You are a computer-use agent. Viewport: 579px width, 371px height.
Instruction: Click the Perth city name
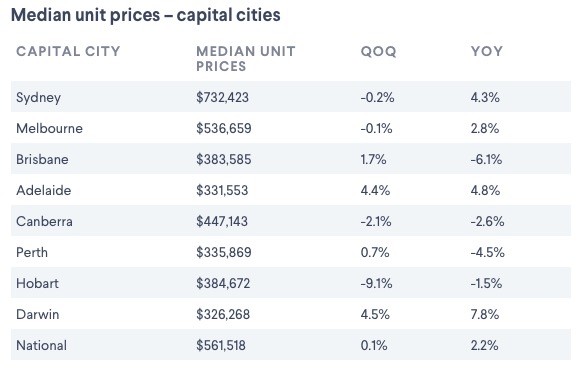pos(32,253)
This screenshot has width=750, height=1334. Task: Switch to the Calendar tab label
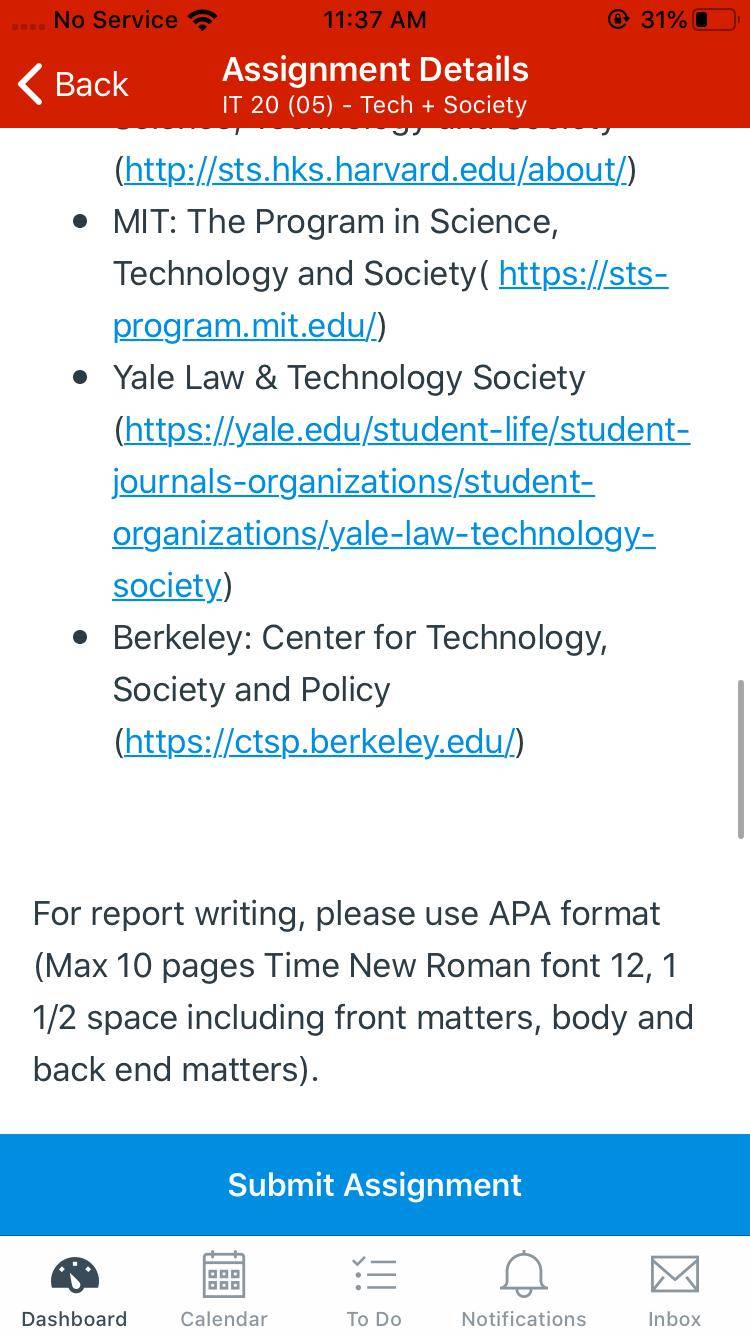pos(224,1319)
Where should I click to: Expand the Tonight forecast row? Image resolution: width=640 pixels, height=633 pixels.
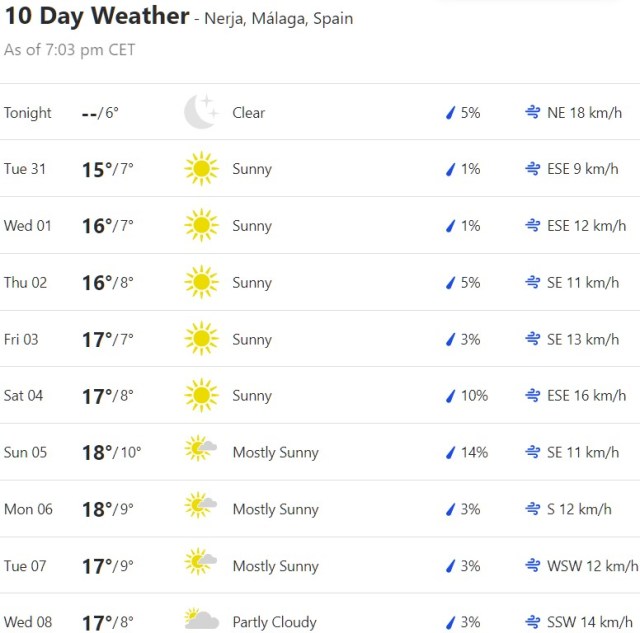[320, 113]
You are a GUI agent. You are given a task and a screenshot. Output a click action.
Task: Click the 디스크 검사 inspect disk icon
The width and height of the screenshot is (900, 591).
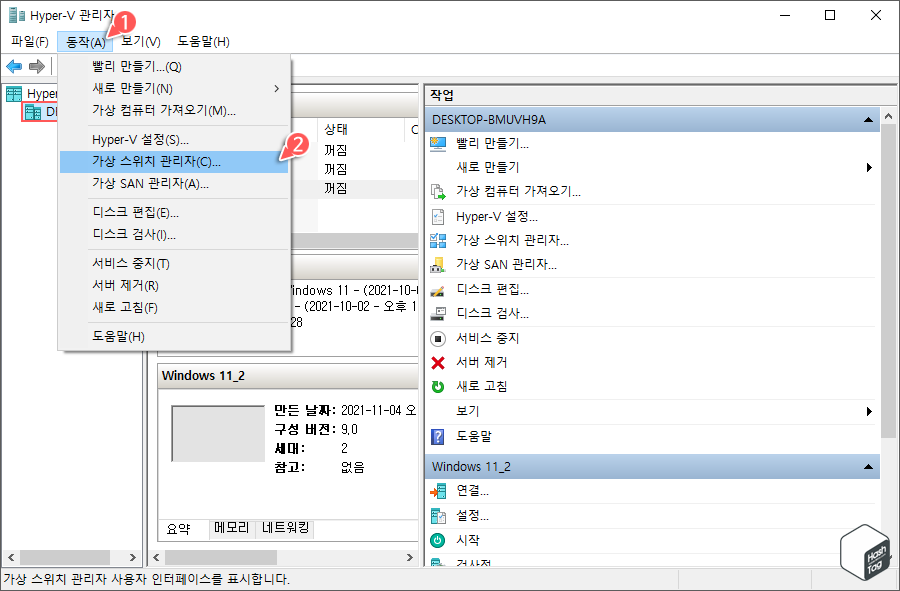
◇ ◇ ◇ ◇ ◇
> [EXERCISE]: For this task, return exactly the stretch of the listing above from the line with "This screenshot has" through the line with "Task: Click the 디스크 검사 inspect disk icon", inclusive and without pictures.

> [SOLUTION TO THE PROBLEM]:
This screenshot has width=750, height=1334. Task: Switch to the Calendar tab label
pos(224,1319)
Where should I click to: Expand the Tonight forecast row? Image resolution: width=640 pixels, height=633 pixels.
[320, 113]
You are a GUI agent. You are given a task and a screenshot. Output a click action.
Task: Click the 디스크 검사 inspect disk icon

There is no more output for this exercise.